On June 5, Fish and Wildlife published an environmental analysis of Trump’s plan. It states, “migratory birds will likely experience increasing negative impacts over time as compared to current conditions; these impacts may be significant.”

The government study notes it’s likely to benefit big industry and major developers. Rich Nolan, president and CEO of the National Mining Association, applauded Trump’s rollback.

“The protection of migratory birds is important,” Nolan said, “and the statute should be applied as intended: to protect against intentional killing of birds, not to criminalize a broad range of commercial activities causing a significant chilling effect on industry and commerce nationwide, including mining.”

But environmentalists have criticized the move. Jamie Rappaport Clark, president and CEO of Defenders of Wildlife, said Trump is leaving the fate of more than 1,000 bird species in the hands of the oil and gas industry.

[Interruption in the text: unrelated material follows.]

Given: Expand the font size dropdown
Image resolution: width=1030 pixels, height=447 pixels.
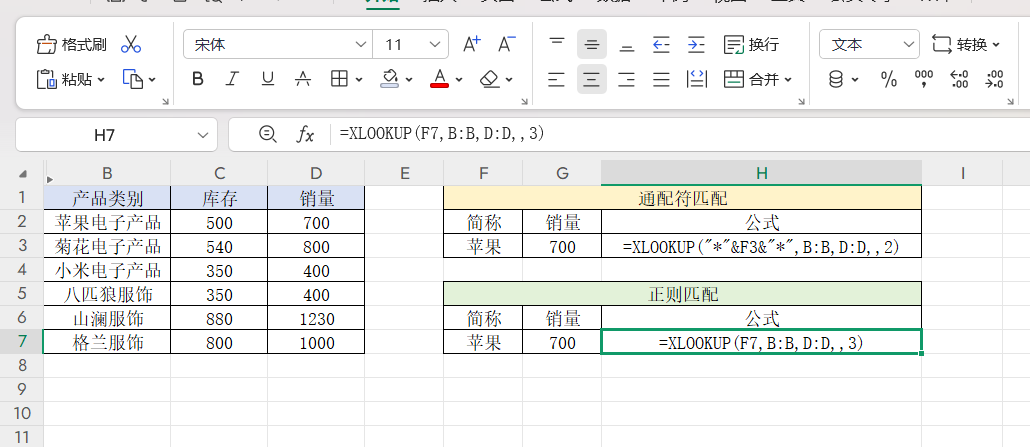Looking at the screenshot, I should pos(436,45).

“While most of the country is responding to the systemic racism that persists in our nation and focused on a pandemic sweeping the globe, the Trump administration continues its relentless campaign to undermine environmental protections,” Clark said. “On top of calling on all federal agencies to use emergency powers to dispense with compliance with framework laws like the National Environmental Policy Act and the Endangered Species Act, the Trump administration is pushing forward a callous regulation to strip protections for migratory birds.”

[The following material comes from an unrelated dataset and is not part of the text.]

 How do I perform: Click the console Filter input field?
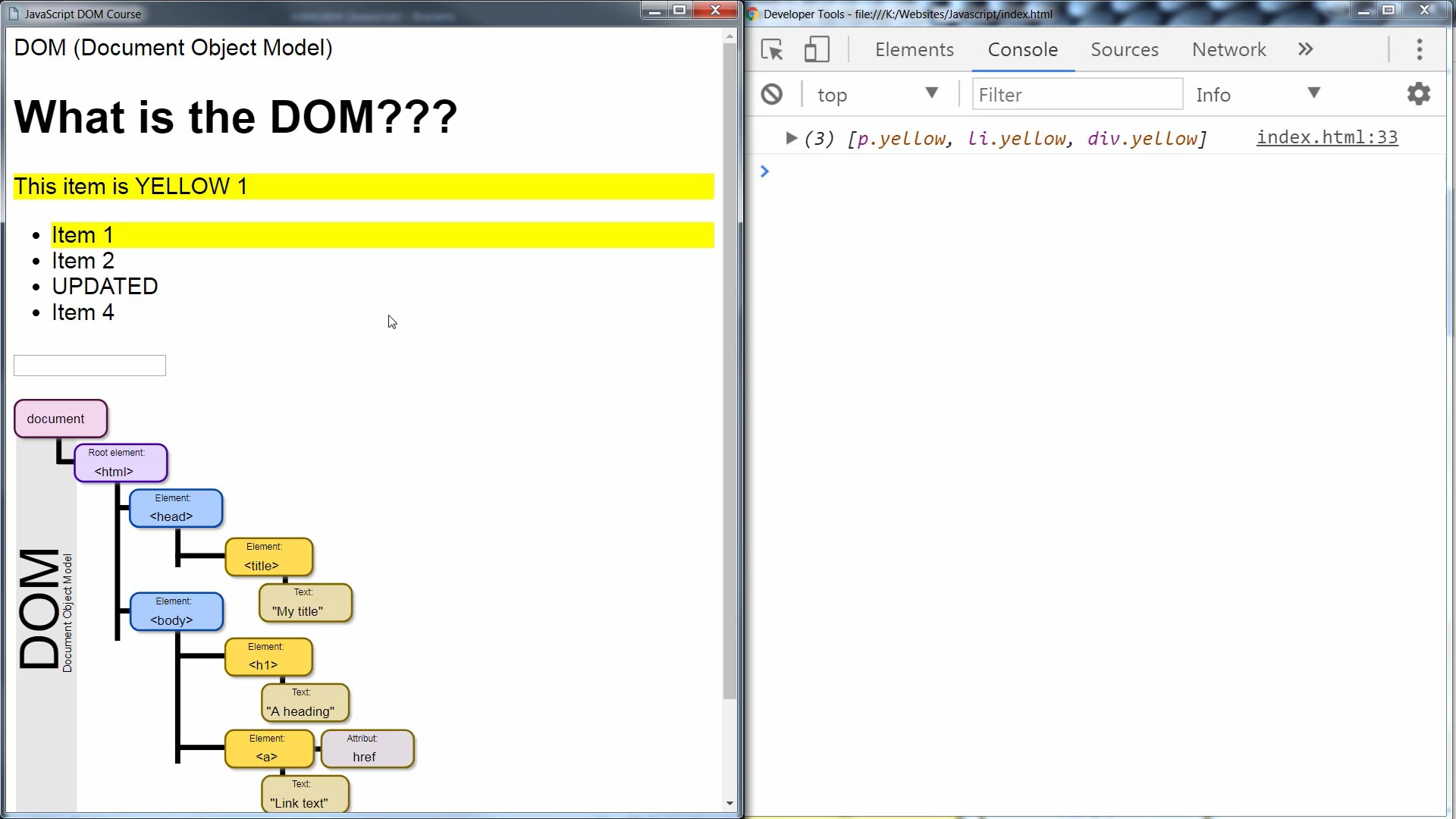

And now that migratory birds have lost some of their federal protection, several states are offering their own plans to protect them.

In Virginia, construction on the South Island of the Hampton Roads Bridge-Tunnel will result in loss of habitat for 25,000 migratory birds that use it for nesting. In February, Gov. Ralph Northam, a Democrat, announced the state will develop a bird management plan, prepare an artificial island adjacent to the construction for displaced birds, as well as recreate the original habitat when construction is complete.

“This plan demonstrates that infrastructure and development can and must be compatible with wildlife conservation,” said Northam. “It also shows that Virginia is stepping up when federal policies change environmental protections.”

But throughout his presidency, Trump has made it clear that he views environmental regulations as red-tape — unnecessary barriers to the advancement of his economic agenda and campaign promises. Amid an economic downturn brought on by a pandemic and an election just over four months away, the president will be looking for wins to show his base he’s still working for them, and rolling back or ignoring environmental regulations is one way he can do that.